### Document excerpt
= Klemens Kurowski =

Polish nobleman and senator

Klemens Kurowski (born 1340-before 1405) was a Polish knight, nobleman and senator from Drożojewice and Kurów.

Kur coat of arms

Szreniawa coat of arms - (new one - 1396)

Born around 1340, he died before 140. He came from Kurów near Szczyrzyc and Wiśnicz. He became a castellan of Żarnów. Between 1400 and 1405 he became a senator.

As first in his family he used the Szreniawa coat of arms. As was mandatory in his epoch, he changed his previous Kur coat of arms to the Szreniawa one as he served under starosta Jan Kmita from Wiśnicz - starosta of Red Ruthenia (thus accepting his coat of arms as his).

"System Chorągwiany" Clan Banner system - Members of military unit, serving under their commander changed their Coat of Arms to that of their Commander.

Roots of his family lies in masovian family of Kur. Settled in Małopolska since Konrad Mazowiecki ride on Kraków Voivodeship.
######
### Provided material
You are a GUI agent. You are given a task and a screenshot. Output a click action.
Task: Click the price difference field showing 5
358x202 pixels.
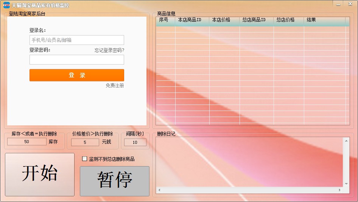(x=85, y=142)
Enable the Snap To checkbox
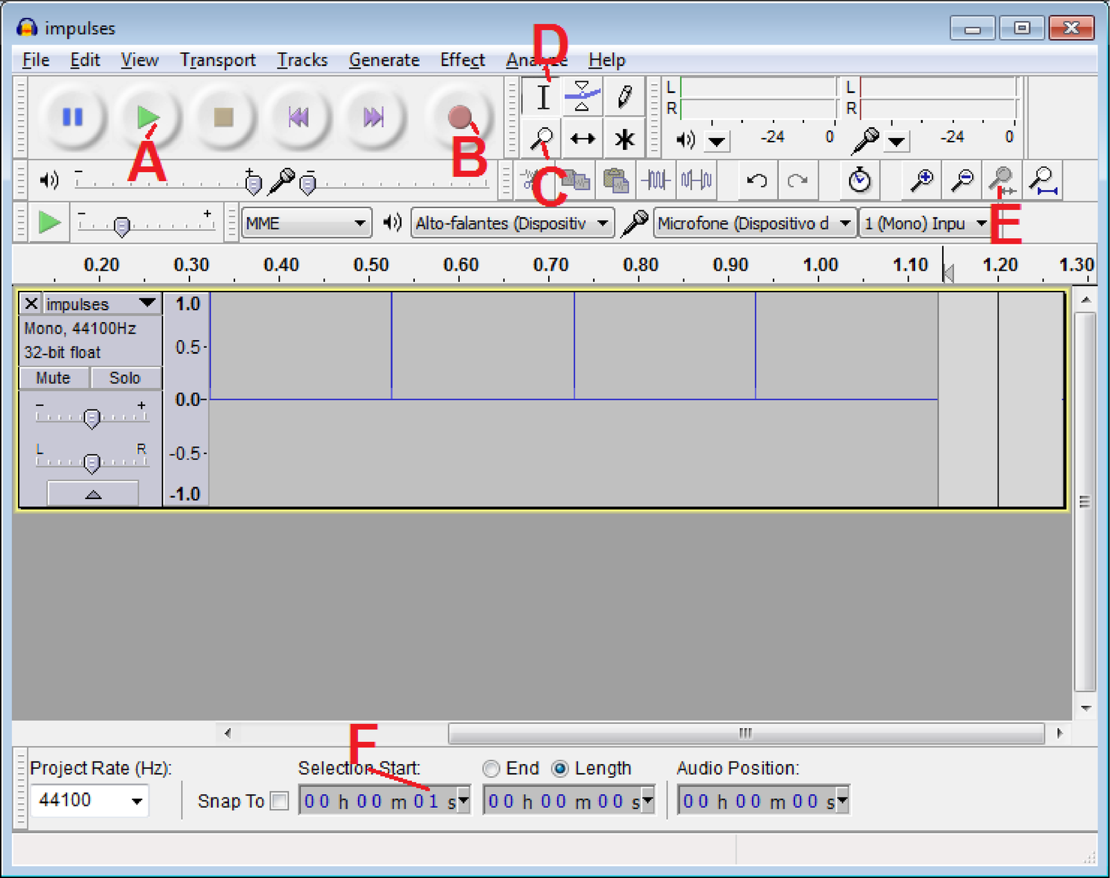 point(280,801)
######
◆ Aim ◆
In the text on Klemens Kurowski, copy word for word everything from "Szreniawa coat of arms - (new" down to "became a senator.".

◆ Result for this task ◆
Szreniawa coat of arms - (new one - 1396)

Born around 1340, he died before 140. He came from Kurów near Szczyrzyc and Wiśnicz. He became a castellan of Żarnów. Between 1400 and 1405 he became a senator.